SOURCE DOCUMENT:
Ridgeline plots support two display modes: smooth kernel density estimation (KDE) by default, or histograms with the hist keyword. They also support two positioning modes: categorical positioning with evenly-spaced ridges (traditional joyplots), or continuous positioning where ridges are anchored to specific physical coordinates (useful for scientific plots like depth profiles or time series).
[6]:
import numpy as np
import ultraplot as uplt
# Sample data with different distributions
state = np.random.RandomState(51423)
data = [state.normal(i, 1, 500) for i in range(5)]
labels = [f"Distribution {i+1}" for i in range(5)]
# Create figure with two subplots
fig, axs = uplt.subplots(ncols=2, figsize=(10, 5))
axs.format(
abc="A.", abcloc="ul", grid=False, suptitle="Ridgeline plots: KDE vs Histogram"
)
# KDE ridgeline (default)
axs[0].ridgeline(
data, labels=labels, overlap=0.6, cmap="viridis", alpha=0.7, linewidth=1.5
)
axs[0].format(title="Kernel Density Estimation", xlabel="Value")
# Histogram ridgeline
axs[1].ridgeline(
data,
labels=labels,
overlap=0.6,
cmap="plasma",
alpha=0.7,
hist=True,
bins=20,
linewidth=1.5,
)
axs[1].format(title="Histogram", xlabel="Value")

YOUR TASKS:
• 1. In the ridgeline plot excerpt, rewrite the paragraph beginning "Ridgeline plots support two display modes" as a short bulleted list that keeps its main facts.
• 2. Answer these questions from the ridgeline plot excerpt, one line each:
(a) Which display mode do ridgeline plots use by default?
(b) How many bins does the histogram ridgeline use?
(c) Which colormap does the KDE ridgeline use?

GIVEN RECORDS:
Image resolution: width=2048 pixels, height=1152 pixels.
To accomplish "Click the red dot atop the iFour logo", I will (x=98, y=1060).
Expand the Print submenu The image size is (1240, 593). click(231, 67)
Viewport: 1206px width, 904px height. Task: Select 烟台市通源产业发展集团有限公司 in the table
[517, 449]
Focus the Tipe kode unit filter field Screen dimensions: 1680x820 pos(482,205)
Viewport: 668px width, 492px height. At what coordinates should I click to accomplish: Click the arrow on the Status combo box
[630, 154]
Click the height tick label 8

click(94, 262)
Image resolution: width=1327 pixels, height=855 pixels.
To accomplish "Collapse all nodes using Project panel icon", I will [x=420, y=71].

COMPLETED EXERCISE:
• 1.
- Display modes:
  - Smooth kernel density estimation (KDE), the default
  - Histograms, chosen with the hist keyword
- Positioning modes:
  - Categorical, with evenly spaced ridges (traditional joyplots)
  - Continuous, with ridges anchored to specific physical coordinates (useful for scientific plots such as depth profiles or time series)

• 2.
(a) Smooth kernel density estimation (KDE)
(b) 20
(c) viridis